### Problem details
Please print all of the records below verbatim, keeping every line in its original order.

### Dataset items
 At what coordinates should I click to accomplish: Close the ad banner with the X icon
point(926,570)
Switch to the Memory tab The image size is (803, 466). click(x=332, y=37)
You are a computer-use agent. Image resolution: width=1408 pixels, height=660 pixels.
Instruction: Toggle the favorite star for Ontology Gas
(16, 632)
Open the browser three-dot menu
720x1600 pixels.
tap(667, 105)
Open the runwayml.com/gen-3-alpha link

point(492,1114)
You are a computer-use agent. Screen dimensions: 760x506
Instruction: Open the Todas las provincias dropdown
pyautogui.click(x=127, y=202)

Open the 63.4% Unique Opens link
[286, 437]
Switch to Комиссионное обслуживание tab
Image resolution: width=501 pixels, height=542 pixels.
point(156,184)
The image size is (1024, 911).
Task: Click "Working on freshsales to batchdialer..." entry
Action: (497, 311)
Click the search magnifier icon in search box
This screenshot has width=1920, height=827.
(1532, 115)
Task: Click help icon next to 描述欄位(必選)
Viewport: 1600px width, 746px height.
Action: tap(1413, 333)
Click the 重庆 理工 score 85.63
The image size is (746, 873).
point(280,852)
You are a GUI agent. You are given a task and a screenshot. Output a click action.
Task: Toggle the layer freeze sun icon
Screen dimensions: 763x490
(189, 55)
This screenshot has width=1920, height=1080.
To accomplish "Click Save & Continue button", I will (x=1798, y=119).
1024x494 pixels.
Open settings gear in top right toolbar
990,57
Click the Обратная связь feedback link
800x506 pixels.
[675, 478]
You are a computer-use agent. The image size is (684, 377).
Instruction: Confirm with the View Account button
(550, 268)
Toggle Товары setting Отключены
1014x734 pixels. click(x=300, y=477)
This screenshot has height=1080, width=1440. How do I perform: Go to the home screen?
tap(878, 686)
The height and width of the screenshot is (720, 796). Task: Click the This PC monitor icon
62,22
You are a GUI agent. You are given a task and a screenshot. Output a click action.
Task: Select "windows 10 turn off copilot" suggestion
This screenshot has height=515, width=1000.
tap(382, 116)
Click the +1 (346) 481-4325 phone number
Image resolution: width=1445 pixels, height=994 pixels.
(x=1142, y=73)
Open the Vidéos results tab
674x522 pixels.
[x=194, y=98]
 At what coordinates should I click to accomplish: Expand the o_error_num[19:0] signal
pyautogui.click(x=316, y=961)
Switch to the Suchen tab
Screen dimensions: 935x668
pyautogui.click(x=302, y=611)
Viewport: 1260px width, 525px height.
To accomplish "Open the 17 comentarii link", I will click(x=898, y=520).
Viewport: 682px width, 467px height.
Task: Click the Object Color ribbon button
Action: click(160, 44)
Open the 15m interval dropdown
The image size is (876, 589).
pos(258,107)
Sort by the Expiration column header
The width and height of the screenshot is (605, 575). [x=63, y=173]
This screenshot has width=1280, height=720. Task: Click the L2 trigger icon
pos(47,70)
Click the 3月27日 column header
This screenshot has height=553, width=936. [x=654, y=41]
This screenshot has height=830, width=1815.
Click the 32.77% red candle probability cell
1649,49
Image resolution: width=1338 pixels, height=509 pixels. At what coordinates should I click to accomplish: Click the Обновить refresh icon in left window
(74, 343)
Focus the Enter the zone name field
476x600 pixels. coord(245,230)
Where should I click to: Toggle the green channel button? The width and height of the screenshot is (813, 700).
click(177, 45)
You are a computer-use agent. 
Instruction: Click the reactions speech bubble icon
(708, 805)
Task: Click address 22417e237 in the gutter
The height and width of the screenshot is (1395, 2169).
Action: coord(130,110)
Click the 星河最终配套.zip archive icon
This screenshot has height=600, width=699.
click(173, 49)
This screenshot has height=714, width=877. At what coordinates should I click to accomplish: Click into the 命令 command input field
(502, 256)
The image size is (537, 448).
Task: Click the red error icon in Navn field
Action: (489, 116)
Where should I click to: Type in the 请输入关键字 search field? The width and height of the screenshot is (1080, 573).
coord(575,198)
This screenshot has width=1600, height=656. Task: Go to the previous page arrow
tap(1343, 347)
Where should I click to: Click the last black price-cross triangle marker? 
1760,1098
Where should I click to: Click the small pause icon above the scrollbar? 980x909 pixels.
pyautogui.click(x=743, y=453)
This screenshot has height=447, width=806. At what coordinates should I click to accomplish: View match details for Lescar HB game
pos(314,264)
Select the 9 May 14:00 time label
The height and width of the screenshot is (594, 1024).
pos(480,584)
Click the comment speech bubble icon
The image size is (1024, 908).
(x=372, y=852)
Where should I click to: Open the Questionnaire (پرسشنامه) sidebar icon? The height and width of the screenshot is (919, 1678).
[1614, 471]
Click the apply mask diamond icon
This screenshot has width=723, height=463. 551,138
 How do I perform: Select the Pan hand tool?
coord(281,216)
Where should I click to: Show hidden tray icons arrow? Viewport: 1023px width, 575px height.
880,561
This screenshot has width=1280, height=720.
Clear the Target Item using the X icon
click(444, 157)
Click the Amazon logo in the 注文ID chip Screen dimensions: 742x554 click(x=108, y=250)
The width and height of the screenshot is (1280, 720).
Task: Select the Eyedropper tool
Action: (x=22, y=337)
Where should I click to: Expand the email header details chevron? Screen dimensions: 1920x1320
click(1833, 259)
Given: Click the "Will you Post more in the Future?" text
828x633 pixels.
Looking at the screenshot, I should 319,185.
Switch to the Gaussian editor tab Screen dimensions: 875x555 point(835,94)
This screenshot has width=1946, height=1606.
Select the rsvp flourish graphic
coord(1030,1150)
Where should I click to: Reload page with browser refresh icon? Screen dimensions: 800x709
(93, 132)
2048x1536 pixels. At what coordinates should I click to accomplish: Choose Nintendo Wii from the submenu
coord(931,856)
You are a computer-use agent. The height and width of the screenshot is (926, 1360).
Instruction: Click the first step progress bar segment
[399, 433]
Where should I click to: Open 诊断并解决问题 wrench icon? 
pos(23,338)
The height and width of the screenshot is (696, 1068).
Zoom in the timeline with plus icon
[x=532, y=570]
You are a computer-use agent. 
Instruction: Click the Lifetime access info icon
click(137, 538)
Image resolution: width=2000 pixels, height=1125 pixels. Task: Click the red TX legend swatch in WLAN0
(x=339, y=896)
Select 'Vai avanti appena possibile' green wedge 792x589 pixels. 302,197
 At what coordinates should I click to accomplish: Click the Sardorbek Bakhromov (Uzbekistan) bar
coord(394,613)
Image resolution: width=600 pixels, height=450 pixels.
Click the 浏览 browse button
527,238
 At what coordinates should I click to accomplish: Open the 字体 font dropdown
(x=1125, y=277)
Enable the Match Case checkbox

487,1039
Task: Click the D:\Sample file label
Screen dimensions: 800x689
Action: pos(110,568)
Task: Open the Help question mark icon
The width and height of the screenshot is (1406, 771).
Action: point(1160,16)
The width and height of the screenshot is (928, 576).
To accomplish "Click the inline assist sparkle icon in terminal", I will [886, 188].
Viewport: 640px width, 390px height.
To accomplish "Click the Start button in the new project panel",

### Solution for this task
 At what coordinates should I click to accomplish: Close the ad banner with the X icon
point(926,570)
Switch to the Memory tab The image size is (803, 466). click(x=332, y=37)
You are a computer-use agent. Image resolution: width=1408 pixels, height=660 pixels.
Instruction: Toggle the favorite star for Ontology Gas
(16, 632)
Open the browser three-dot menu
720x1600 pixels.
tap(667, 105)
Open the runwayml.com/gen-3-alpha link

point(492,1114)
You are a computer-use agent. Screen dimensions: 760x506
Instruction: Open the Todas las provincias dropdown
pyautogui.click(x=127, y=202)

Open the 63.4% Unique Opens link
[286, 437]
Switch to Комиссионное обслуживание tab
Image resolution: width=501 pixels, height=542 pixels.
point(156,184)
The image size is (1024, 911).
Task: Click "Working on freshsales to batchdialer..." entry
Action: (497, 311)
Click the search magnifier icon in search box
This screenshot has width=1920, height=827.
(1532, 115)
Task: Click help icon next to 描述欄位(必選)
Viewport: 1600px width, 746px height.
Action: tap(1413, 333)
Click the 重庆 理工 score 85.63
The image size is (746, 873).
point(280,852)
You are a GUI agent. You are given a task and a screenshot. Output a click action.
Task: Toggle the layer freeze sun icon
Screen dimensions: 763x490
(189, 55)
This screenshot has width=1920, height=1080.
To accomplish "Click Save & Continue button", I will (x=1798, y=119).
1024x494 pixels.
Open settings gear in top right toolbar
990,57
Click the Обратная связь feedback link
800x506 pixels.
[675, 478]
You are a computer-use agent. The image size is (684, 377).
Instruction: Confirm with the View Account button
(550, 268)
Toggle Товары setting Отключены
1014x734 pixels. click(x=300, y=477)
This screenshot has height=1080, width=1440. How do I perform: Go to the home screen?
tap(878, 686)
The height and width of the screenshot is (720, 796). Task: Click the This PC monitor icon
62,22
You are a GUI agent. You are given a task and a screenshot. Output a click action.
Task: Select "windows 10 turn off copilot" suggestion
This screenshot has height=515, width=1000.
tap(382, 116)
Click the +1 (346) 481-4325 phone number
Image resolution: width=1445 pixels, height=994 pixels.
(x=1142, y=73)
Open the Vidéos results tab
674x522 pixels.
[x=194, y=98]
 At what coordinates should I click to accomplish: Expand the o_error_num[19:0] signal
pyautogui.click(x=316, y=961)
Switch to the Suchen tab
Screen dimensions: 935x668
pyautogui.click(x=302, y=611)
Viewport: 1260px width, 525px height.
To accomplish "Open the 17 comentarii link", I will click(x=898, y=520).
Viewport: 682px width, 467px height.
Task: Click the Object Color ribbon button
Action: click(160, 44)
Open the 15m interval dropdown
The image size is (876, 589).
pos(258,107)
Sort by the Expiration column header
The width and height of the screenshot is (605, 575). [x=63, y=173]
This screenshot has width=1280, height=720. Task: Click the L2 trigger icon
pos(47,70)
Click the 3月27日 column header
This screenshot has height=553, width=936. [x=654, y=41]
This screenshot has height=830, width=1815.
Click the 32.77% red candle probability cell
1649,49
Image resolution: width=1338 pixels, height=509 pixels. At what coordinates should I click to accomplish: Click the Обновить refresh icon in left window
(74, 343)
Focus the Enter the zone name field
476x600 pixels. coord(245,230)
Where should I click to: Toggle the green channel button? The width and height of the screenshot is (813, 700).
click(177, 45)
You are a computer-use agent. 
Instruction: Click the reactions speech bubble icon
(708, 805)
Task: Click address 22417e237 in the gutter
The height and width of the screenshot is (1395, 2169).
Action: coord(130,110)
Click the 星河最终配套.zip archive icon
This screenshot has height=600, width=699.
click(173, 49)
This screenshot has height=714, width=877. At what coordinates should I click to accomplish: Click into the 命令 command input field
(502, 256)
The image size is (537, 448).
Task: Click the red error icon in Navn field
Action: (489, 116)
Where should I click to: Type in the 请输入关键字 search field? The width and height of the screenshot is (1080, 573).
coord(575,198)
This screenshot has width=1600, height=656. Task: Go to the previous page arrow
tap(1343, 347)
Where should I click to: Click the last black price-cross triangle marker? 
1760,1098
Where should I click to: Click the small pause icon above the scrollbar? 980x909 pixels.
pyautogui.click(x=743, y=453)
This screenshot has height=447, width=806. At what coordinates should I click to accomplish: View match details for Lescar HB game
pos(314,264)
Select the 9 May 14:00 time label
The height and width of the screenshot is (594, 1024).
pos(480,584)
Click the comment speech bubble icon
The image size is (1024, 908).
(x=372, y=852)
Where should I click to: Open the Questionnaire (پرسشنامه) sidebar icon? The height and width of the screenshot is (919, 1678).
[1614, 471]
Click the apply mask diamond icon
This screenshot has width=723, height=463. 551,138
 How do I perform: Select the Pan hand tool?
coord(281,216)
Where should I click to: Show hidden tray icons arrow? Viewport: 1023px width, 575px height.
880,561
This screenshot has width=1280, height=720.
Clear the Target Item using the X icon
click(444, 157)
Click the Amazon logo in the 注文ID chip Screen dimensions: 742x554 click(x=108, y=250)
The width and height of the screenshot is (1280, 720).
Task: Select the Eyedropper tool
Action: (x=22, y=337)
Where should I click to: Expand the email header details chevron? Screen dimensions: 1920x1320
click(1833, 259)
Given: Click the "Will you Post more in the Future?" text
828x633 pixels.
Looking at the screenshot, I should 319,185.
Switch to the Gaussian editor tab Screen dimensions: 875x555 point(835,94)
This screenshot has width=1946, height=1606.
Select the rsvp flourish graphic
coord(1030,1150)
Where should I click to: Reload page with browser refresh icon? Screen dimensions: 800x709
(93, 132)
2048x1536 pixels. At what coordinates should I click to accomplish: Choose Nintendo Wii from the submenu
coord(931,856)
You are a computer-use agent. The height and width of the screenshot is (926, 1360).
Instruction: Click the first step progress bar segment
[399, 433]
Where should I click to: Open 诊断并解决问题 wrench icon? 
pos(23,338)
The height and width of the screenshot is (696, 1068).
Zoom in the timeline with plus icon
[x=532, y=570]
You are a computer-use agent. 
Instruction: Click the Lifetime access info icon
click(137, 538)
Image resolution: width=2000 pixels, height=1125 pixels. Task: Click the red TX legend swatch in WLAN0
(x=339, y=896)
Select 'Vai avanti appena possibile' green wedge 792x589 pixels. 302,197
 At what coordinates should I click to accomplish: Click the Sardorbek Bakhromov (Uzbekistan) bar
coord(394,613)
Image resolution: width=600 pixels, height=450 pixels.
Click the 浏览 browse button
527,238
 At what coordinates should I click to accomplish: Open the 字体 font dropdown
(x=1125, y=277)
Enable the Match Case checkbox

487,1039
Task: Click the D:\Sample file label
Screen dimensions: 800x689
Action: pos(110,568)
Task: Open the Help question mark icon
The width and height of the screenshot is (1406, 771).
Action: point(1160,16)
The width and height of the screenshot is (928, 576).
To accomplish "Click the inline assist sparkle icon in terminal", I will [886, 188].
Viewport: 640px width, 390px height.
To accomplish "Click the Start button in the new project panel",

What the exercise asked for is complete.